Any recommendations? Thinking of installing on 301bq slideouts.


----------



## egregg57 (Feb 13, 2006)

villui said:


> Any recommendations? Thinking of installing on 301bq slideouts.


A wise choice. Will save you from a bit of cleaning and debris removal. They can be a bit expensive. Nevertheless I would recommend AE.

Eric


----------



## KTMRacer (Jun 28, 2010)

egregg57 said:


> Any recommendations? Thinking of installing on 301bq slideouts.


A wise choice. Will save you from a bit of cleaning and debris removal. They can be a bit expensive. Nevertheless I would recommend AE.

Eric
[/quote]

x2 on the AE. And if you can swing the $$$ go with the ones with the full wrap cover (enclosed cover). Much nicer looking when closed and does a much better job of protecting the fabric.
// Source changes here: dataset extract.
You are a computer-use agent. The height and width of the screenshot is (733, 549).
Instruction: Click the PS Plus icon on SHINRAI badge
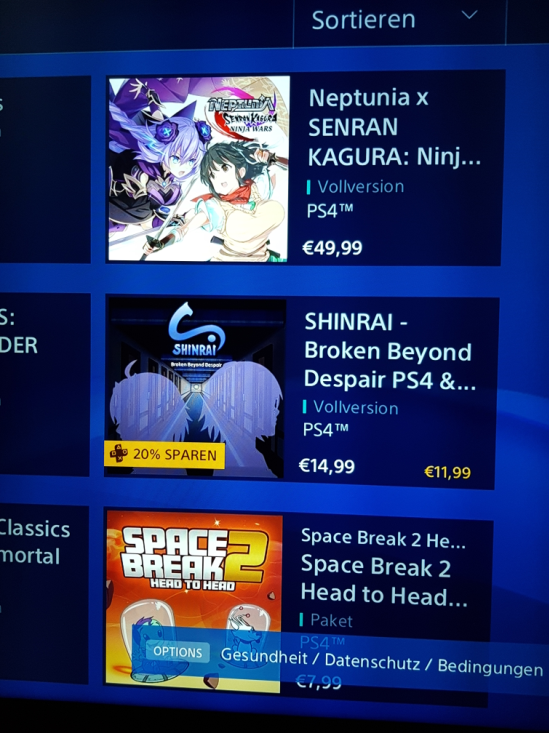pyautogui.click(x=119, y=453)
Valuable in the rain and around leaves/pine needles. Also helps in the heat by reducing the heat absorption on the slide tops


----------



## DFG (Jul 18, 2011)

I have fully enclosed Carefree slide-out toppers on my 2012 301BQ. When I researched last year it was toss-up between A&E and Carefree. Ended up with Carefree due to cost. I have had no problems.


----------



## Todd&Regan (Jul 1, 2010)

DFG said:


> I have fully enclosed Carefree slide-out toppers on my 2012 301BQ. When I researched last year it was toss-up between A&E and Carefree. Ended up with Carefree due to cost. I have had no problems.


The Carefree Kover 3 is a nice enclosed slideout awning at a resonable cost.


----------



## Doxie-Doglover-Too (Jan 25, 2007)

we had them installed just before going into winter storage, so have not camped with them yet. The man gave us piece of advice: if the wind is making them make noise, put inflated beach ball under them...stops the noise.


----------